Training‑Free Optimization for Rapid Deployment
Furthermore, by employing a training‑free optimization approach, the method reduces the need for additional training during deployment and enables rapid adoption across a wide range of practical applications. The authors emphasize that the technique works with existing multimodal foundation models, requiring only minimal extra computation to assess uncertainty. This characteristic is especially valuable for industries where retraining large models is prohibitive due to time, cost, or data‑privacy constraints. As the paper states, “The technology is expected to enhance the reliability of AI and expand its range of applications in areas where avoiding misjudgments is crucial, such as visual inspection in manufacturing and inspection of equipment and infrastructure.” The ability to plug the uncertainty estimator into a pre‑trained CLIP backbone means that organizations can improve safety and trustworthiness without overhauling their existing AI pipelines.


Validation and Anticipated Impact
The paper was selected based on its demonstrated practicality in improving performance using existing multimodal foundation models with minimal additional training.

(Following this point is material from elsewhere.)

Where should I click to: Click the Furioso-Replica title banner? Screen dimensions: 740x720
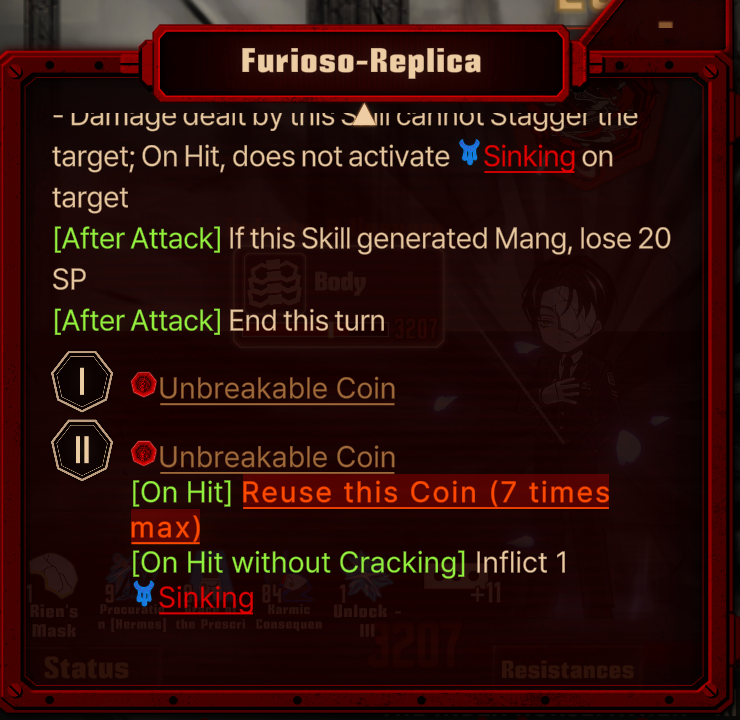point(361,62)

It was also recognized for its ability to handle previously unseen data and maintain stable performance under diverse conditions. Reviewers highlighted that the approach not only boosts accuracy on known datasets but also gracefully degrades—expressing higher uncertainty—when confronted with novel inputs, thereby reducing the risk of false confident predictions. These properties make the method attractive for safety‑critical domains where a wrong decision could lead to product defects, equipment failure, or infrastructure hazards.


Ricoh’s Future Roadmap for Trustworthy AI
Ricoh will continue to accelerate its research and development efforts by leveraging its expertise in neural networks and will further enhance the technologies needed to develop and deploy reliable AI rapidly, even in environments with limited training data. Through these efforts, Ricoh aims to deliver trustworthy AI services tailored to customers’ industries and business needs, creating new value and supporting Fulfillment through Work. The company’s commitment to integrating uncertainty‑aware methods into its AI portfolio suggests a strategic shift toward robustness as a core product attribute, aligning with growing regulatory and customer demands for explainable, dependable intelligent systems.